_How to complete this task_. Reproduce the entries below in full and without error.

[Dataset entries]
+ + + +

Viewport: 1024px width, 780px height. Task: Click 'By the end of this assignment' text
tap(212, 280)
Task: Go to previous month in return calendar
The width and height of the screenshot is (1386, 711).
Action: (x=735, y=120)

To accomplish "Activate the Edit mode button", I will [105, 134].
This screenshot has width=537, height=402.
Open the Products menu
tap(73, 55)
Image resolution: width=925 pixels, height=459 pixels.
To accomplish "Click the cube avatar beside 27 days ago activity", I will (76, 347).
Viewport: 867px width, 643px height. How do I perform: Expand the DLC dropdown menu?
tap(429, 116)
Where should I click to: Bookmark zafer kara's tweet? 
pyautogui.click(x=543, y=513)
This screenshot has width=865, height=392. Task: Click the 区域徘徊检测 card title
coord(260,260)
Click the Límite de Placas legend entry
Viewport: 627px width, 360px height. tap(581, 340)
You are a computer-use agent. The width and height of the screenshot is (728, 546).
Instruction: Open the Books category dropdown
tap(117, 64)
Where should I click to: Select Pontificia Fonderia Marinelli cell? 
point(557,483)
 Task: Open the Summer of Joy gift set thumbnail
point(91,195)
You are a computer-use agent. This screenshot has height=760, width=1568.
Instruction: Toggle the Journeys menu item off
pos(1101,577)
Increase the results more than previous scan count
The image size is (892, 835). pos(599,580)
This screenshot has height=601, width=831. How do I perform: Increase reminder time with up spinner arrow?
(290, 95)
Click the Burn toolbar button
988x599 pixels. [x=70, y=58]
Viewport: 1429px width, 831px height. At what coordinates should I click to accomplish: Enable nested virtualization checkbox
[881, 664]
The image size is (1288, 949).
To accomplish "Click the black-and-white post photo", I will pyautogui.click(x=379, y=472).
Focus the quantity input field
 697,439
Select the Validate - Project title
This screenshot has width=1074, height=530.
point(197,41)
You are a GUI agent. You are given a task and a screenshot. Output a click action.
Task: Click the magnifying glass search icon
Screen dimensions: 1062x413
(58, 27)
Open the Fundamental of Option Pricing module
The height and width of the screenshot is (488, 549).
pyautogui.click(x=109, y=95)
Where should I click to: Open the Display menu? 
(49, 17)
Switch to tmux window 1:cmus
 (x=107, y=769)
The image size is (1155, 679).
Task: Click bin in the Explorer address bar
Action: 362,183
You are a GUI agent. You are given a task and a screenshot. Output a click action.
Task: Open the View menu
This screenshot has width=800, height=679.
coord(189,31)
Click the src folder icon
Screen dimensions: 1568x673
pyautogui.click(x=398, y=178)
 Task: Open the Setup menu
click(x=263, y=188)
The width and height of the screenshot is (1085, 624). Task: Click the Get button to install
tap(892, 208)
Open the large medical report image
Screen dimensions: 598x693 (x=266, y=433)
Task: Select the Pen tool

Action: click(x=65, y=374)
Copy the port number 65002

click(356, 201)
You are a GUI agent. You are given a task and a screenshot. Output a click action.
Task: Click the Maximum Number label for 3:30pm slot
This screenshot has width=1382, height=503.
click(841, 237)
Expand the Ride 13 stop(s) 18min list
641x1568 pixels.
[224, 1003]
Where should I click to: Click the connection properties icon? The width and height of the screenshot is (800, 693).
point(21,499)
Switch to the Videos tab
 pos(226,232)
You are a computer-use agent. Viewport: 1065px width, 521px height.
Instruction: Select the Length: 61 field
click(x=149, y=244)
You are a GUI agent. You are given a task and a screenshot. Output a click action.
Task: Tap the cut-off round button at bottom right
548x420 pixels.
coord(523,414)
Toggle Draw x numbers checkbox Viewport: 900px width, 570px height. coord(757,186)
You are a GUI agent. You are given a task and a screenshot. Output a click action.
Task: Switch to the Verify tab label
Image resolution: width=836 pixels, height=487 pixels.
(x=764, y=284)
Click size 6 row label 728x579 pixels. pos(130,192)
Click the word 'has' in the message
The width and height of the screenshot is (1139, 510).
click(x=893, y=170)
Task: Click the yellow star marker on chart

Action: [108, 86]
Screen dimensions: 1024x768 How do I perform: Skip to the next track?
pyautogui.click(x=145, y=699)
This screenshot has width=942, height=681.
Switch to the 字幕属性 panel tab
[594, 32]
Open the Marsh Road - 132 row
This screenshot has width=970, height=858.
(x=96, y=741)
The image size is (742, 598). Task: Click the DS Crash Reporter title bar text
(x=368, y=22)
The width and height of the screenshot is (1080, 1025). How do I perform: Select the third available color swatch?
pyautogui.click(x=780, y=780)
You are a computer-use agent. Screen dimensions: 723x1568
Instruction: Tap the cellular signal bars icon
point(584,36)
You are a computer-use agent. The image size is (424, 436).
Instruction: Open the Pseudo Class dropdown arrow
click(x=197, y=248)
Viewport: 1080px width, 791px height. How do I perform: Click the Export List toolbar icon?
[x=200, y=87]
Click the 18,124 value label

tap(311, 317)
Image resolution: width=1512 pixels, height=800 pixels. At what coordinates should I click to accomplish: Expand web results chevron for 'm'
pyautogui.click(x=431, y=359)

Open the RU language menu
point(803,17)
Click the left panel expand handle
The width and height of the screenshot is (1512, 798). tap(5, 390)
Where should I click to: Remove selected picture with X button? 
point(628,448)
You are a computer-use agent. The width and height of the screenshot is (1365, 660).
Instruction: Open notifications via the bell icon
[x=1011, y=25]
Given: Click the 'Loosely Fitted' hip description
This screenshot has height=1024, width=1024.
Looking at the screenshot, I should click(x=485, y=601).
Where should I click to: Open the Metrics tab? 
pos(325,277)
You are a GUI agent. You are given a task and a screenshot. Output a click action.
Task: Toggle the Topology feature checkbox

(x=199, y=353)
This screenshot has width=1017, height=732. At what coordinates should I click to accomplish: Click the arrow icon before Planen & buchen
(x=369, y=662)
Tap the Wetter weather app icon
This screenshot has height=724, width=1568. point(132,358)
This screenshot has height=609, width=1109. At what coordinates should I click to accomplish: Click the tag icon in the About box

+ + + +

_Written reply_.
Viewport: 1024px width, 780px height. Task: Click 'By the end of this assignment' text
tap(212, 280)
Task: Go to previous month in return calendar
The width and height of the screenshot is (1386, 711).
Action: (x=735, y=120)

To accomplish "Activate the Edit mode button", I will [105, 134].
This screenshot has width=537, height=402.
Open the Products menu
tap(73, 55)
Image resolution: width=925 pixels, height=459 pixels.
To accomplish "Click the cube avatar beside 27 days ago activity", I will (76, 347).
Viewport: 867px width, 643px height. How do I perform: Expand the DLC dropdown menu?
tap(429, 116)
Where should I click to: Bookmark zafer kara's tweet? 
pyautogui.click(x=543, y=513)
This screenshot has width=865, height=392. Task: Click the 区域徘徊检测 card title
coord(260,260)
Click the Límite de Placas legend entry
Viewport: 627px width, 360px height. tap(581, 340)
You are a computer-use agent. The width and height of the screenshot is (728, 546).
Instruction: Open the Books category dropdown
tap(117, 64)
Where should I click to: Select Pontificia Fonderia Marinelli cell? 
point(557,483)
 Task: Open the Summer of Joy gift set thumbnail
point(91,195)
You are a computer-use agent. This screenshot has height=760, width=1568.
Instruction: Toggle the Journeys menu item off
pos(1101,577)
Increase the results more than previous scan count
The image size is (892, 835). pos(599,580)
This screenshot has height=601, width=831. How do I perform: Increase reminder time with up spinner arrow?
(290, 95)
Click the Burn toolbar button
988x599 pixels. [x=70, y=58]
Viewport: 1429px width, 831px height. At what coordinates should I click to accomplish: Enable nested virtualization checkbox
[881, 664]
The image size is (1288, 949).
To accomplish "Click the black-and-white post photo", I will pyautogui.click(x=379, y=472).
Focus the quantity input field
 697,439
Select the Validate - Project title
This screenshot has width=1074, height=530.
point(197,41)
You are a GUI agent. You are given a task and a screenshot. Output a click action.
Task: Click the magnifying glass search icon
Screen dimensions: 1062x413
(58, 27)
Open the Fundamental of Option Pricing module
The height and width of the screenshot is (488, 549).
pyautogui.click(x=109, y=95)
Where should I click to: Open the Display menu? 
(49, 17)
Switch to tmux window 1:cmus
 (x=107, y=769)
The image size is (1155, 679).
Task: Click bin in the Explorer address bar
Action: 362,183
You are a GUI agent. You are given a task and a screenshot. Output a click action.
Task: Open the View menu
This screenshot has width=800, height=679.
coord(189,31)
Click the src folder icon
Screen dimensions: 1568x673
pyautogui.click(x=398, y=178)
 Task: Open the Setup menu
click(x=263, y=188)
The width and height of the screenshot is (1085, 624). Task: Click the Get button to install
tap(892, 208)
Open the large medical report image
Screen dimensions: 598x693 (x=266, y=433)
Task: Select the Pen tool

Action: click(x=65, y=374)
Copy the port number 65002

click(356, 201)
You are a GUI agent. You are given a task and a screenshot. Output a click action.
Task: Click the Maximum Number label for 3:30pm slot
This screenshot has width=1382, height=503.
click(841, 237)
Expand the Ride 13 stop(s) 18min list
641x1568 pixels.
[224, 1003]
Where should I click to: Click the connection properties icon? The width and height of the screenshot is (800, 693).
point(21,499)
Switch to the Videos tab
 pos(226,232)
You are a computer-use agent. Viewport: 1065px width, 521px height.
Instruction: Select the Length: 61 field
click(x=149, y=244)
You are a GUI agent. You are given a task and a screenshot. Output a click action.
Task: Tap the cut-off round button at bottom right
548x420 pixels.
coord(523,414)
Toggle Draw x numbers checkbox Viewport: 900px width, 570px height. coord(757,186)
You are a GUI agent. You are given a task and a screenshot. Output a click action.
Task: Switch to the Verify tab label
Image resolution: width=836 pixels, height=487 pixels.
(x=764, y=284)
Click size 6 row label 728x579 pixels. pos(130,192)
Click the word 'has' in the message
The width and height of the screenshot is (1139, 510).
click(x=893, y=170)
Task: Click the yellow star marker on chart

Action: [108, 86]
Screen dimensions: 1024x768 How do I perform: Skip to the next track?
pyautogui.click(x=145, y=699)
This screenshot has width=942, height=681.
Switch to the 字幕属性 panel tab
[594, 32]
Open the Marsh Road - 132 row
This screenshot has width=970, height=858.
(x=96, y=741)
The image size is (742, 598). Task: Click the DS Crash Reporter title bar text
(x=368, y=22)
The width and height of the screenshot is (1080, 1025). How do I perform: Select the third available color swatch?
pyautogui.click(x=780, y=780)
You are a computer-use agent. Screen dimensions: 723x1568
Instruction: Tap the cellular signal bars icon
point(584,36)
You are a computer-use agent. The image size is (424, 436).
Instruction: Open the Pseudo Class dropdown arrow
click(x=197, y=248)
Viewport: 1080px width, 791px height. How do I perform: Click the Export List toolbar icon?
[x=200, y=87]
Click the 18,124 value label

tap(311, 317)
Image resolution: width=1512 pixels, height=800 pixels. At what coordinates should I click to accomplish: Expand web results chevron for 'm'
pyautogui.click(x=431, y=359)

Open the RU language menu
point(803,17)
Click the left panel expand handle
The width and height of the screenshot is (1512, 798). tap(5, 390)
Where should I click to: Remove selected picture with X button? 
point(628,448)
You are a computer-use agent. The width and height of the screenshot is (1365, 660).
Instruction: Open notifications via the bell icon
[x=1011, y=25]
Given: Click the 'Loosely Fitted' hip description
This screenshot has height=1024, width=1024.
Looking at the screenshot, I should click(x=485, y=601).
Where should I click to: Open the Metrics tab? 
pos(325,277)
You are a GUI agent. You are given a task and a screenshot. Output a click action.
Task: Toggle the Topology feature checkbox

(x=199, y=353)
This screenshot has width=1017, height=732. At what coordinates should I click to accomplish: Click the arrow icon before Planen & buchen
(x=369, y=662)
Tap the Wetter weather app icon
This screenshot has height=724, width=1568. point(132,358)
This screenshot has height=609, width=1109. At what coordinates should I click to accomplish: Click the tag icon in the About box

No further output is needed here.